При всей — на грани фола — рискованности метафор эти шесть вычеркнутых строф чрезвычайно удачны. Правда, стоит себе представить эту грудь, отрывающую голову своей обладательнице,— «два осатанелых вала»… но читать Пастернака, в особенности раннего, слишком трезвыми глазами — значит лишать себя львиной доли удовольствия. Не для того писано. После яростной любовной сцены герой с утра пытается признаться во всем мужу возлюбленной — у Сережи Спекторского вообще от влюбленности до брака путь короткий, он и в «Повести» будет предлагать руку и сердце шведской гувернантке, с которой едва три раза серьезно поговорил; муж оказывается человеком широких взглядов и тем навеки восстанавливает Сергея против пошлости «свободных отношений». Может быть, именно терпимое отношение к «любви втроем» отвращало впоследствии Пастернака от Бриков — он видел в этом несомненное извращение. Кстати, из отдельного издания романа вылетели и эти строчки (финал второй главы):
- Нет, я рехнусь. Он знает все, скотина.
- Так эти монологи лишний труд?
- Молчать, кричать? Дышать зимы картиной?
- Так уши, отморозив, снегом трут.
(то есть усугубляют ужасное,— таким превышением невыносимой ситуации, казалось бы, герою еще и молчать о ней, как если бы ничего не случилось.— Д.Б.).
- «Послушайте! Мне вас на пару слов.
- Я Ольгу полюбил. Мой долг…» — «Так что же?
- Мы не мещане, дача общий кров,
- Напрасно вы волнуетесь, Сережа».

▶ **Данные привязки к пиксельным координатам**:
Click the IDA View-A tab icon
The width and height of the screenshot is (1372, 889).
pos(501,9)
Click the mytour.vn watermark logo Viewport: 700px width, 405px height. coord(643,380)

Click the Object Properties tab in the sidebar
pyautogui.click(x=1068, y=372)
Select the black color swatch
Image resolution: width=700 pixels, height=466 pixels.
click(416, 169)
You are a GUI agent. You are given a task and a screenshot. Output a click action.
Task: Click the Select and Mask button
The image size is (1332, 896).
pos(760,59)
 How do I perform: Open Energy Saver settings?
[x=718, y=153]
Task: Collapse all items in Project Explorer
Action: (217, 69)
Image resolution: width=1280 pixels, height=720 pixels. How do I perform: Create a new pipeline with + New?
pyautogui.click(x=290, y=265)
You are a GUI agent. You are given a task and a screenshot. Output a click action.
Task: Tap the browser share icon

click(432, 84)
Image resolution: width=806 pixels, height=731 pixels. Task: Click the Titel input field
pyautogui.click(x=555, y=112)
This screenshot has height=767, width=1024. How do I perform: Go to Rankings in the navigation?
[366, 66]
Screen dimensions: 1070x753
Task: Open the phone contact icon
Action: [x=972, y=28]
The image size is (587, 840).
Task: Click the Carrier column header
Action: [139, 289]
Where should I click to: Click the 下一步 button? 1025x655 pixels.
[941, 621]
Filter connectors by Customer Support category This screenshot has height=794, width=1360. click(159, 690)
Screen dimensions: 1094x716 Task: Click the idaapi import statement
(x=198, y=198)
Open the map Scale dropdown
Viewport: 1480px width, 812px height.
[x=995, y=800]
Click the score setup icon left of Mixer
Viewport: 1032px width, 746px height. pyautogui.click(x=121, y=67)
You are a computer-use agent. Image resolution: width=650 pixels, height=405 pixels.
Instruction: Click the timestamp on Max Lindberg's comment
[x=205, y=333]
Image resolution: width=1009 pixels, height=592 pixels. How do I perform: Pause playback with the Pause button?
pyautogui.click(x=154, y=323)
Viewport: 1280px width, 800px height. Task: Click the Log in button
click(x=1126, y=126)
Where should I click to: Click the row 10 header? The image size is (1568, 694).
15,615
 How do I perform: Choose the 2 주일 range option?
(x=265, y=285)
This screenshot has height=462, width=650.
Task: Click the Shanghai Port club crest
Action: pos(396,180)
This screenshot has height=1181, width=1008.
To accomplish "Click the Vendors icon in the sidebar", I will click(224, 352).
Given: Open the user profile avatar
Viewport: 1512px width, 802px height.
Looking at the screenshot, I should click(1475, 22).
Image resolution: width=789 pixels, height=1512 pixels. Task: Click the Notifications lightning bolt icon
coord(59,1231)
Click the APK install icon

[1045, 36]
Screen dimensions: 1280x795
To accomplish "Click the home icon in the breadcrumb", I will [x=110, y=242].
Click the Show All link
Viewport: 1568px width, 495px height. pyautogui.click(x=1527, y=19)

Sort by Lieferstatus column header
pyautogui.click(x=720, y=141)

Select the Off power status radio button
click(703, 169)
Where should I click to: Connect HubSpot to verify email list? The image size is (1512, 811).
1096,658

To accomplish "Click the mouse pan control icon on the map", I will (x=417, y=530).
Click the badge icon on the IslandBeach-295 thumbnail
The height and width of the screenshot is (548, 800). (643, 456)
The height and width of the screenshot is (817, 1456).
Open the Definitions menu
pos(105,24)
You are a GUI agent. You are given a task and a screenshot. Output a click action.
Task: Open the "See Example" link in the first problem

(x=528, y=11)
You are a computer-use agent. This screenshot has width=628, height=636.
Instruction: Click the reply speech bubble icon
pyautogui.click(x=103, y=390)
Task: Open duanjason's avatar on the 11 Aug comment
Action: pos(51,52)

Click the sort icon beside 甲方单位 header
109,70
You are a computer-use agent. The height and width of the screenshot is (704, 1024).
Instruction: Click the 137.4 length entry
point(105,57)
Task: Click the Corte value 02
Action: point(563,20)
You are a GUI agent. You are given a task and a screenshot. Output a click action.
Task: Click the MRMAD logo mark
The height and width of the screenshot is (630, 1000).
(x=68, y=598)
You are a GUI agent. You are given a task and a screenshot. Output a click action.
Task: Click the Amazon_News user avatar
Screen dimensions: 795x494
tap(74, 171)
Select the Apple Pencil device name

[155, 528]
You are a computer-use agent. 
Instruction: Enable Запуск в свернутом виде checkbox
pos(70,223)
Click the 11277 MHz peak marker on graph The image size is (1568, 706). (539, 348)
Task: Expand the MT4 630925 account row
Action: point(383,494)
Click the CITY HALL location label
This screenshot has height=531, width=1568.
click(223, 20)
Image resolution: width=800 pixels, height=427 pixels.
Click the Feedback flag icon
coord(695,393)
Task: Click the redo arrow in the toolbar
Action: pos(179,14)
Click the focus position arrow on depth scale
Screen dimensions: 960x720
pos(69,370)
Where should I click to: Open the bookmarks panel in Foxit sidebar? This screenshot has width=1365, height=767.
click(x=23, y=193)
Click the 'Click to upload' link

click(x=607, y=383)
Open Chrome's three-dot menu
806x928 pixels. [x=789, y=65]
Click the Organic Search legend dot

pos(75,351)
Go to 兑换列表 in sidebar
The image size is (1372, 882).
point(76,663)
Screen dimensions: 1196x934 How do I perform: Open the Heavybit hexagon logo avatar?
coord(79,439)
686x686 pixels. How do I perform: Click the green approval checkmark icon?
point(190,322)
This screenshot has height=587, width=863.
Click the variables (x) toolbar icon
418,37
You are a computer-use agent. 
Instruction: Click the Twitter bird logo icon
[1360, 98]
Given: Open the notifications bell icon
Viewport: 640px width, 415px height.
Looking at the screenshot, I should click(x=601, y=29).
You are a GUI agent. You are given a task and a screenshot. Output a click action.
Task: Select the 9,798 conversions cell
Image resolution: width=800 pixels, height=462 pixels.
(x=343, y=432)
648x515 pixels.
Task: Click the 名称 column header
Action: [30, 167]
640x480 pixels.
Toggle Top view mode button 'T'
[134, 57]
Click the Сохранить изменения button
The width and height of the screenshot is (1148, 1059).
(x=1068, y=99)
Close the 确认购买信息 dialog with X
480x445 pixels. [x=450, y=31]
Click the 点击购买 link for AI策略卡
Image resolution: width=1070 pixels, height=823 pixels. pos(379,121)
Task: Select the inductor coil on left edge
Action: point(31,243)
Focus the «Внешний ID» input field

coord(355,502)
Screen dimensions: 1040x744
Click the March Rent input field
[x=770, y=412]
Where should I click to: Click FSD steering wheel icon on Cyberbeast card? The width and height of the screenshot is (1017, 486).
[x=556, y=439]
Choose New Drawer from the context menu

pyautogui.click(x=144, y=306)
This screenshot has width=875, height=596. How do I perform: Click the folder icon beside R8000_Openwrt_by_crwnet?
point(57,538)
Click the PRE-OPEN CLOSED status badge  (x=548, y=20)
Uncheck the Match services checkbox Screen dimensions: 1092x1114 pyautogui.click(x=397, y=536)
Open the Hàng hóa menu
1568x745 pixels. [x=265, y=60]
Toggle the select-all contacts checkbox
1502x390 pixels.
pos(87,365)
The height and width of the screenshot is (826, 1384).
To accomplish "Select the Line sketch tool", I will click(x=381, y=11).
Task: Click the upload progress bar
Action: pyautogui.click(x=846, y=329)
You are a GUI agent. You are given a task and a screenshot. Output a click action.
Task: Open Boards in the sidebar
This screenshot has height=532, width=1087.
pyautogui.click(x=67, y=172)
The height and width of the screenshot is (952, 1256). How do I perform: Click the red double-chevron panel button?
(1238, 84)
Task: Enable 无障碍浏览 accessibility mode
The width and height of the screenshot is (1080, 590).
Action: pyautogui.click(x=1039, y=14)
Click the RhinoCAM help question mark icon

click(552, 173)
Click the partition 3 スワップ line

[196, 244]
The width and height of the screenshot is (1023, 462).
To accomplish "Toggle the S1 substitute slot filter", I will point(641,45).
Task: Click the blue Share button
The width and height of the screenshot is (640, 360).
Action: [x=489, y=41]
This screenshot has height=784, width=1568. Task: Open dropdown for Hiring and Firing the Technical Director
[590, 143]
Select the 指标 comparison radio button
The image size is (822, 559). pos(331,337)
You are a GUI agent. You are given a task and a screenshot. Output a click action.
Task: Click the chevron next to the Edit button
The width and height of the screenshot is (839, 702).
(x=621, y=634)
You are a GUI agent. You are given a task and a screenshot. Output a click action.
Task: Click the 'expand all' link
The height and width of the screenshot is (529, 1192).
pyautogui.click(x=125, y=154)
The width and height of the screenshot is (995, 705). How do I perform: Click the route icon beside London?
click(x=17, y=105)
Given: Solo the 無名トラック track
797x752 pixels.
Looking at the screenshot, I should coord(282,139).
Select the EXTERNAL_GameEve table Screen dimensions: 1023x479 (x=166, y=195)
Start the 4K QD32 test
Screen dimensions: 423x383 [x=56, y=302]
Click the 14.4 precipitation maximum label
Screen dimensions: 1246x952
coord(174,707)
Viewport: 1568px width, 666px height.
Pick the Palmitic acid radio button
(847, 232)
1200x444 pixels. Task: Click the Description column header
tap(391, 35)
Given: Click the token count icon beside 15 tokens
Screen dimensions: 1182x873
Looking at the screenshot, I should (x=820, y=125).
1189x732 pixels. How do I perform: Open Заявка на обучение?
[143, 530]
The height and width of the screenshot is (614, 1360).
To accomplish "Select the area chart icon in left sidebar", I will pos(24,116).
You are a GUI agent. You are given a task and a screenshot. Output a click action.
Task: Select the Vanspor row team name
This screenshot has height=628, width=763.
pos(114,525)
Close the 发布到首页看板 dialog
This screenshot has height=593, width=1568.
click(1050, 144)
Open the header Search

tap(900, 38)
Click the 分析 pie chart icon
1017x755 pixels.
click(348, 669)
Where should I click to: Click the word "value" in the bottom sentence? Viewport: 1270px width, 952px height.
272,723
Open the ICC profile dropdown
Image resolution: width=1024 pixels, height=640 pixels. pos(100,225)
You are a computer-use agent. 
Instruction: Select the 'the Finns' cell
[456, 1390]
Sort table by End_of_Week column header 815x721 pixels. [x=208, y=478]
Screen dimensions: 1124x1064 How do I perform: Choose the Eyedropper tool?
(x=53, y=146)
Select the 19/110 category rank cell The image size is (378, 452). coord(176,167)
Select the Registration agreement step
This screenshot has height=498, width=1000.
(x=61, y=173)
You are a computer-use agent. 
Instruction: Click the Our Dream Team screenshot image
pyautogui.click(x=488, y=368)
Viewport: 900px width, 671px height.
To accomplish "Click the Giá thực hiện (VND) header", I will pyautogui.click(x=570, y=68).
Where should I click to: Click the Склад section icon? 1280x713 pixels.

▶ **ЗАДАНИЯ ДЛЯ ВЫПОЛНЕНИЯ**:
**A)** Ответьте по отрывку о Пастернаке:
(i) Сколько вычеркнутых строф хвалит автор?
(ii) Кому Спекторский в «Повести» будет предлагать руку и сердце?
(iii) Какое имя носит женщина, которую, по словам героя, он полюбил?
**B)** Продолжите отрывок о Пастернаке после последних процитированных строк.
Записи никак не связаны с отрывком о Пастернаке.

▶ **ОТВЕТЫ К ЗАДАНИЯМ**:
**A)**
(i) Шесть.
(ii) Шведской гувернантке.
(iii) Ольга.

**B)**
По всей вероятности, это воспоминание о разговоре-объяснении с Борисом Збарским, в отношениях с которым в 1916 году у Пастернака возникла двусмысленность. Это же позволяет думать, что Ольга Бухтеева поначалу сохраняла некие черты Фанни Збарской, но в 1930 году действие вырулило совсем не туда, куда устремлялось поначалу. Если Пушкин искренне недоумевал, как это его Татьяна «удрала» такую штуку,— то для Пастернака, начинавшего роман о Спекторском, финал книги, написанный в 1930 году, был бы куда большей неожиданностью — его Ольга удрала в революцию, что, конечно, гораздо круче, нежели замуж за «толстого этого генерала». Правда, финальное объяснение с героем в обоих случаях для героя нелестно — «лишний человек» всегда теряет женщину, и это генеральная фабула всех романов о «лишних людях» с «Онегина» до «Приглашения на казнь».
3
Год спустя, в апреле тринадцатого, в Москву к Сергею приезжает сестра Наташа, старше его пятью годами; обычно она живет на Урале, с мужем, фабричным врачом Пашей. Собственно, с ее приезда и начинается роман; трудно сказать, для чего понадобилась эта инверсия. Однако к моменту приезда сестры у Сережи с Ольгой все уже расстроилось, о чем мы узнаем из «Повести». Там программа пребывания Наташи в Москве изложена подробно. Наташа вообще была не последнее лицо в замысле предстоящего романа, поскольку задумана представительницей поколения «старших» — и именно из-за таких, как она, Спекторский и его создатель так долго ощущали себя младшими, а то и вовсе отпавшими от истории.
«С людьми, с которыми она теперь делила посещенье Художественного и Корша, ее связывало когда-то большое прошлое. (…) О прошлом не говорили и потому, что в глубине души все они знали, что революция будет еще раз. В силу самообмана, простительного и в наши дни, они представляли себе, что она пойдет как временно однажды снятая и вдруг опять возобновляемая драма с твердыми актерскими штатами, то есть с ними со всеми на старых ролях. Заблужденье это было тем естественнее, что, глубоко веря во всенародность своих идеалов, они были все же такого толка, что считали нужным эту уверенность свою поверять на живом народе. (…) Как все они, Наташа верила, что лучшее дело ее юности только отложено и, как пробьет час, ее не минует. Этой верой объяснялись все недостатки ее характера. Этим объяснялась ее самоуверенность (…) те черты беспредметной праведности и всепрощающего пониманья, которые неистощимым светом озаряли Наташу изнутри и были ни с чем не сообразны».